Intro to Measurement Error Issues

(based on Hausman (JEP 2001) and textbook info) The Point: Sometimes the data we have do not do a perfect job of measuring the variable of interest, due to things like people’s survey responses being imprecise. This may be true about variables on the LHS or RHS in the regression, but the implications of each are different. A number of ways have been proposed to deal with the problems created by measurement error. Main issues: (see additional pages for the derivations we did in class)

1) Classical measurement error (in X) -- OLS will underestimate the true effect

- note that the coefficients on the other variables will be biased in unknown direction - note that if more than one variable has measurement error, we have a mess

2) Getting an upper bound on correct coefficient in cases of classical measurement error

3) Measurement error in Y – results in unbiased coefficient, but loss of efficiency (big SEs)
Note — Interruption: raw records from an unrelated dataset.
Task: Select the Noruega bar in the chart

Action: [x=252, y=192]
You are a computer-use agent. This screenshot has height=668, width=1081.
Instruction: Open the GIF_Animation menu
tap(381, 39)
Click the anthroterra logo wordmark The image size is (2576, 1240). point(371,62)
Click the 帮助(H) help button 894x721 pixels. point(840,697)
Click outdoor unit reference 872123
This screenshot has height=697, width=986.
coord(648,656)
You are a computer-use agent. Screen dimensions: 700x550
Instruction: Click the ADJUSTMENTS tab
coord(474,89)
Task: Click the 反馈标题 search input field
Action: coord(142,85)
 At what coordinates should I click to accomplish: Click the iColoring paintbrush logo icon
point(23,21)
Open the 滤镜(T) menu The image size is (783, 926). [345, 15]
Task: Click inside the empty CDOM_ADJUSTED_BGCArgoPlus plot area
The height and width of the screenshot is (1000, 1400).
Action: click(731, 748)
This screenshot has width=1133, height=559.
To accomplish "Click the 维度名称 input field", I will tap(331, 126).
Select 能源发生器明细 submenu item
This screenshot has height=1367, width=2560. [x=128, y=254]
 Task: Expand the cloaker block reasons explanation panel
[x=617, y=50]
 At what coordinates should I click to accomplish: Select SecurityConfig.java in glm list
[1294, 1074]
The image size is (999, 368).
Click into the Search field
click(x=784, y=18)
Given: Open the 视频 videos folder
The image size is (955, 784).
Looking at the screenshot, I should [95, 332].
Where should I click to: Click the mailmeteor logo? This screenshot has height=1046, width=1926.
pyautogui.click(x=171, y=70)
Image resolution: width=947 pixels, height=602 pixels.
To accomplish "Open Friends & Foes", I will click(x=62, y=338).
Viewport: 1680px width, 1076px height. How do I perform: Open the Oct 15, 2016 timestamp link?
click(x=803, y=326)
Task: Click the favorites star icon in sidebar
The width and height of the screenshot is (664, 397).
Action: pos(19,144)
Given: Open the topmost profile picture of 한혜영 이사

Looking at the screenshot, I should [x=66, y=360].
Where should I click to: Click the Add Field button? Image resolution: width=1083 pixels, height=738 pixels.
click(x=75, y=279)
If both (1) and (3) are true, the results are as expected (underestimated coeffs with large SEs). IV as a Solution to Mismeasurement: Caution The weak instruments problem can become ugly here, just as when IV is used for other sorts of endogeneity problems. Hahn and Hausman present a spec test – after estimating the model with 2SLS, do a 2SLS version of the reverse regression. Results should not differ much (otherwise the problem hasn’t been solved). Measurement Error in the LHS Variables: Probit and Logit If we have a binary dependent variable w/ measurement error (i.e. some people are misclassified), the results will be biased and inconsistent. Hausman and others provide some suggestions. Note: for the case where the LHS is mismeasured but continuous, we will have problems with quantile regression while OLS will remain unbiased.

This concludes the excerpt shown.